/---

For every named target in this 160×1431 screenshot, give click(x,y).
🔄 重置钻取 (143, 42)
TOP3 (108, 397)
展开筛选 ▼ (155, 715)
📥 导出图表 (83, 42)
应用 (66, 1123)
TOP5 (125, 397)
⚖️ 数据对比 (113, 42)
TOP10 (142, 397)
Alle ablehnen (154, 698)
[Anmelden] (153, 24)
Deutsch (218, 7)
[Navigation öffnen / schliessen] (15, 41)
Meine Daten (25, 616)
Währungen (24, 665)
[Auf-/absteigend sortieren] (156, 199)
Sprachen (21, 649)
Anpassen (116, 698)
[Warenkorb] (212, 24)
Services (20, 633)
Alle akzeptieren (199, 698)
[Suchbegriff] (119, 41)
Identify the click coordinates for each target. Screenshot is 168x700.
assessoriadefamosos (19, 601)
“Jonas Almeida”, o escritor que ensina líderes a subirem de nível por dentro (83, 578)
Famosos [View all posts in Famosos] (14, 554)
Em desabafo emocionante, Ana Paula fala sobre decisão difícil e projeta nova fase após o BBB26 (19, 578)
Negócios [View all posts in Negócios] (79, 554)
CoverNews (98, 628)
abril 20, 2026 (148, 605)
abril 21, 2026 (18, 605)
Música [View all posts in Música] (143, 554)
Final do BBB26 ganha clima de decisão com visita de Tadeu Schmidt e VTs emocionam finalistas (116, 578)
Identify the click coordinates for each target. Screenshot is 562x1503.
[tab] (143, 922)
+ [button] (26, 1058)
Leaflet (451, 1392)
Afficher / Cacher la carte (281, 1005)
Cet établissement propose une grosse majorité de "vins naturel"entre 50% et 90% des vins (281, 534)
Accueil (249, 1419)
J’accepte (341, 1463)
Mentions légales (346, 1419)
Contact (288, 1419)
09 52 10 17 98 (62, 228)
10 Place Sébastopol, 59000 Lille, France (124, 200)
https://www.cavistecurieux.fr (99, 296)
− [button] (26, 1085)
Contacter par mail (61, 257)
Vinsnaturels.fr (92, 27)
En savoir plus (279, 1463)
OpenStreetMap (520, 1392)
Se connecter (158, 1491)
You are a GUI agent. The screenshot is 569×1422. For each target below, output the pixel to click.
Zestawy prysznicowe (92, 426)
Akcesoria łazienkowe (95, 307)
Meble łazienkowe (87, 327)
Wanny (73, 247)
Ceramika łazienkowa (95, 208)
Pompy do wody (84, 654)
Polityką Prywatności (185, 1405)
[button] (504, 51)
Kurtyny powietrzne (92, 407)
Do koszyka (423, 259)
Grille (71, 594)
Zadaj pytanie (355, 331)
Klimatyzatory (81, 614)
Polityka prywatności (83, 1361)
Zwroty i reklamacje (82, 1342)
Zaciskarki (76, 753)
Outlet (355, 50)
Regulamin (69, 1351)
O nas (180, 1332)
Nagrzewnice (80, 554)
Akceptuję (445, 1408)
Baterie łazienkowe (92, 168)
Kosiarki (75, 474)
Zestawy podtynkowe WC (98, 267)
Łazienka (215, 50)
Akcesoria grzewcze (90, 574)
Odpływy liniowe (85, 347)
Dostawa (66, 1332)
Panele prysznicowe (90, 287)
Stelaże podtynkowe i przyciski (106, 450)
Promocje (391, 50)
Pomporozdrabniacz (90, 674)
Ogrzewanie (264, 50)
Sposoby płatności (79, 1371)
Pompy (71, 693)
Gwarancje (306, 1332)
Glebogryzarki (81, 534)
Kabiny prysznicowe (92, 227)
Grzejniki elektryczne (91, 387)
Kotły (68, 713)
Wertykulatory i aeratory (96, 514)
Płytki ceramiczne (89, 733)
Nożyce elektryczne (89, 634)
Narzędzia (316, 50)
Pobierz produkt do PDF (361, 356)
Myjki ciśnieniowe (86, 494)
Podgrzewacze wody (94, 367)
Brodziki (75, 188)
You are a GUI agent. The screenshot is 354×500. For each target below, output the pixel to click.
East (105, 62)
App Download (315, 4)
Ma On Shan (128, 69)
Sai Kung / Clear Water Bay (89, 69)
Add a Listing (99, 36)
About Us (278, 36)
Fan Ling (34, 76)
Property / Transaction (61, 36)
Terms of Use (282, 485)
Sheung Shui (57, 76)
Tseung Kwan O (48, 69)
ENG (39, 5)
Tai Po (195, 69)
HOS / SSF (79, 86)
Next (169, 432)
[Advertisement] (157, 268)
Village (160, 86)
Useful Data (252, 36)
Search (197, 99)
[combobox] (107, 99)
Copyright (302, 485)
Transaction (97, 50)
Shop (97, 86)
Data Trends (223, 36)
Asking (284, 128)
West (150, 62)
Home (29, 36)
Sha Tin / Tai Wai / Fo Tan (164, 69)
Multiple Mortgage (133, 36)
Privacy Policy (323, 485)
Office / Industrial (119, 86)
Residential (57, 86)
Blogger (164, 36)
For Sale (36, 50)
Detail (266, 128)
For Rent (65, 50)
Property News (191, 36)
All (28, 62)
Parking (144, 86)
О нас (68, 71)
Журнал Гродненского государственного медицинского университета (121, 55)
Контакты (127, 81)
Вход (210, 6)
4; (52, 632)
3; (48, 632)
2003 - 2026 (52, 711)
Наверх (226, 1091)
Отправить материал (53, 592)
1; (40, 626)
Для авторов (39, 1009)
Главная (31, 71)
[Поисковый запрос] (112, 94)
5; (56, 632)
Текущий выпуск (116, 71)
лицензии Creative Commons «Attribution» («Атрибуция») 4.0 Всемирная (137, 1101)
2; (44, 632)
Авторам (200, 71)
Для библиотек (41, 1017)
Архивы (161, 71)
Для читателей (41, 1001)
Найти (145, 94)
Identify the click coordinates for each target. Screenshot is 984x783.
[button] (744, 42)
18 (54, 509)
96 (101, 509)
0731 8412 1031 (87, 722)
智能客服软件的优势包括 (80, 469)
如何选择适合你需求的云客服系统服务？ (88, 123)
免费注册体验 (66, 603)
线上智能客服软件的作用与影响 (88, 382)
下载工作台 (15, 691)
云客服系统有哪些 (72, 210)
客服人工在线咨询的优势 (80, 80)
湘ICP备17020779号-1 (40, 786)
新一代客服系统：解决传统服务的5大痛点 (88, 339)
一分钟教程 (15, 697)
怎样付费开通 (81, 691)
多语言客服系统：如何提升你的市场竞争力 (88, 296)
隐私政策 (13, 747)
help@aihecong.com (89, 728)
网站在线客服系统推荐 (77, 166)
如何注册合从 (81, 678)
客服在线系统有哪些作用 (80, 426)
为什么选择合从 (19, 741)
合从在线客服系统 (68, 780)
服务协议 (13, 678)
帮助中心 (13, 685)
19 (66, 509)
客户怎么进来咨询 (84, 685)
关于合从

\---

Instructions to follow
Turn each line of the records above into a JSON list of strings, one string per line, skipping any blank lines.

Exercise output
[
  "For every named target in this 160×1431 screenshot, give click(x,y).",
  "🔄 重置钻取 (143, 42)",
  "TOP3 (108, 397)",
  "展开筛选 ▼ (155, 715)",
  "📥 导出图表 (83, 42)",
  "应用 (66, 1123)",
  "TOP5 (125, 397)",
  "⚖️ 数据对比 (113, 42)",
  "TOP10 (142, 397)",
  "Alle ablehnen (154, 698)",
  "[Anmelden] (153, 24)",
  "Deutsch (218, 7)",
  "[Navigation öffnen / schliessen] (15, 41)",
  "Meine Daten (25, 616)",
  "Währungen (24, 665)",
  "[Auf-/absteigend sortieren] (156, 199)",
  "Sprachen (21, 649)",
  "Anpassen (116, 698)",
  "[Warenkorb] (212, 24)",
  "Services (20, 633)",
  "Alle akzeptieren (199, 698)",
  "[Suchbegriff] (119, 41)",
  "Identify the click coordinates for each target. Screenshot is 168x700.",
  "assessoriadefamosos (19, 601)",
  "“Jonas Almeida”, o escritor que ensina líderes a subirem de nível por dentro (83, 578)",
  "Famosos [View all posts in Famosos] (14, 554)",
  "Em desabafo emocionante, Ana Paula fala sobre decisão difícil e projeta nova fase após o BBB26 (19, 578)",
  "Negócios [View all posts in Negócios] (79, 554)",
  "CoverNews (98, 628)",
  "abril 20, 2026 (148, 605)",
  "abril 21, 2026 (18, 605)",
  "Música [View all posts in Música] (143, 554)",
  "Final do BBB26 ganha clima de decisão com visita de Tadeu Schmidt e VTs emocionam finalistas (116, 578)",
  "Identify the click coordinates for each target. Screenshot is 562x1503.",
  "[tab] (143, 922)",
  "+ [button] (26, 1058)",
  "Leaflet (451, 1392)",
  "Afficher / Cacher la carte (281, 1005)",
  "Cet établissement propose une grosse majorité de \"vins naturel\"entre 50% et 90% des vins (281, 534)",
  "Accueil (249, 1419)",
  "J’accepte (341, 1463)",
  "Mentions légales (346, 1419)",
  "Contact (288, 1419)",
  "09 52 10 17 98 (62, 228)",
  "10 Place Sébastopol, 59000 Lille, France (124, 200)",
  "https://www.cavistecurieux.fr (99, 296)",
  "− [button] (26, 1085)",
  "Contacter par mail (61, 257)",
  "Vinsnaturels.fr (92, 27)",
  "En savoir plus (279, 1463)",
  "OpenStreetMap (520, 1392)",
  "Se connecter (158, 1491)",
  "You are a GUI agent. The screenshot is 569×1422. For each target below, output the pixel to click.",
  "Zestawy prysznicowe (92, 426)",
  "Akcesoria łazienkowe (95, 307)",
  "Meble łazienkowe (87, 327)",
  "Wanny (73, 247)",
  "Ceramika łazienkowa (95, 208)",
  "Pompy do wody (84, 654)",
  "Polityką Prywatności (185, 1405)",
  "[button] (504, 51)",
  "Kurtyny powietrzne (92, 407)",
  "Do koszyka (423, 259)",
  "Grille (71, 594)",
  "Zadaj pytanie (355, 331)",
  "Klimatyzatory (81, 614)",
  "Polityka prywatności (83, 1361)",
  "Zwroty i reklamacje (82, 1342)",
  "Zaciskarki (76, 753)",
  "Outlet (355, 50)",
  "Regulamin (69, 1351)",
  "O nas (180, 1332)",
  "Nagrzewnice (80, 554)",
  "Akceptuję (445, 1408)",
  "Baterie łazienkowe (92, 168)",
  "Kosiarki (75, 474)",
  "Zestawy podtynkowe WC (98, 267)",
  "Łazienka (215, 50)",
  "Akcesoria grzewcze (90, 574)",
  "Odpływy liniowe (85, 347)",
  "Dostawa (66, 1332)",
  "Panele prysznicowe (90, 287)",
  "Stelaże podtynkowe i przyciski (106, 450)",
  "Promocje (391, 50)",
  "Pomporozdrabniacz (90, 674)",
  "Ogrzewanie (264, 50)",
  "Sposoby płatności (79, 1371)",
  "Pompy (71, 693)",
  "Gwarancje (306, 1332)",
  "Glebogryzarki (81, 534)",
  "Kabiny prysznicowe (92, 227)",
  "Grzejniki elektryczne (91, 387)",
  "Kotły (68, 713)",
  "Wertykulatory i aeratory (96, 514)",
  "Płytki ceramiczne (89, 733)",
  "Nożyce elektryczne (89, 634)",
  "Narzędzia (316, 50)",
  "Pobierz produkt do PDF (361, 356)",
  "Myjki ciśnieniowe (86, 494)",
  "Podgrzewacze wody (94, 367)",
  "Brodziki (75, 188)",
  "You are a GUI agent. The screenshot is 354×500. For each target below, output the pixel to click.",
  "East (105, 62)",
  "App Download (315, 4)",
  "Ma On Shan (128, 69)",
  "Sai Kung / Clear Water Bay (89, 69)",
  "Add a Listing (99, 36)",
  "About Us (278, 36)",
  "Fan Ling (34, 76)",
  "Property / Transaction (61, 36)",
  "Terms of Use (282, 485)",
  "Sheung Shui (57, 76)",
  "Tseung Kwan O (48, 69)",
  "ENG (39, 5)",
  "Tai Po (195, 69)",
  "HOS / SSF (79, 86)",
  "Next (169, 432)",
  "[Advertisement] (157, 268)",
  "Village (160, 86)",
  "Useful Data (252, 36)",
  "Search (197, 99)",
  "[combobox] (107, 99)",
  "Copyright (302, 485)",
  "Transaction (97, 50)",
  "Shop (97, 86)",
  "Data Trends (223, 36)",
  "Asking (284, 128)",
  "West (150, 62)",
  "Home (29, 36)",
  "Sha Tin / Tai Wai / Fo Tan (164, 69)",
  "Multiple Mortgage (133, 36)",
  "Privacy Policy (323, 485)",
  "Office / Industrial (119, 86)",
  "Residential (57, 86)",
  "Blogger (164, 36)",
  "For Sale (36, 50)",
  "Detail (266, 128)",
  "For Rent (65, 50)",
  "Property News (191, 36)",
  "All (28, 62)",
  "Parking (144, 86)",
  "О нас (68, 71)",
  "Журнал Гродненского государственного медицинского университета (121, 55)",
  "Контакты (127, 81)",
  "Вход (210, 6)",
  "4; (52, 632)",
  "3; (48, 632)",
  "2003 - 2026 (52, 711)",
  "Наверх (226, 1091)",
  "Отправить материал (53, 592)",
  "1; (40, 626)",
  "Для авторов (39, 1009)",
  "Главная (31, 71)",
  "[Поисковый запрос] (112, 94)",
  "5; (56, 632)",
  "Текущий выпуск (116, 71)",
  "лицензии Creative Commons «Attribution» («Атрибуция») 4.0 Всемирная (137, 1101)",
  "2; (44, 632)",
  "Авторам (200, 71)",
  "Для библиотек (41, 1017)",
  "Архивы (161, 71)",
  "Для читателей (41, 1001)",
  "Найти (145, 94)",
  "Identify the click coordinates for each target. Screenshot is 984x783.",
  "[button] (744, 42)",
  "18 (54, 509)",
  "96 (101, 509)",
  "0731 8412 1031 (87, 722)",
  "智能客服软件的优势包括 (80, 469)",
  "如何选择适合你需求的云客服系统服务？ (88, 123)",
  "免费注册体验 (66, 603)",
  "线上智能客服软件的作用与影响 (88, 382)",
  "下载工作台 (15, 691)",
  "云客服系统有哪些 (72, 210)",
  "客服人工在线咨询的优势 (80, 80)",
  "湘ICP备17020779号-1 (40, 786)",
  "新一代客服系统：解决传统服务的5大痛点 (88, 339)",
  "一分钟教程 (15, 697)",
  "怎样付费开通 (81, 691)",
  "多语言客服系统：如何提升你的市场竞争力 (88, 296)",
  "隐私政策 (13, 747)",
  "help@aihecong.com (89, 728)",
  "网站在线客服系统推荐 (77, 166)",
  "如何注册合从 (81, 678)",
  "客服在线系统有哪些作用 (80, 426)",
  "为什么选择合从 (19, 741)",
  "合从在线客服系统 (68, 780)",
  "服务协议 (13, 678)",
  "帮助中心 (13, 685)",
  "19 (66, 509)",
  "客户怎么进来咨询 (84, 685)",
  "关于合从"
]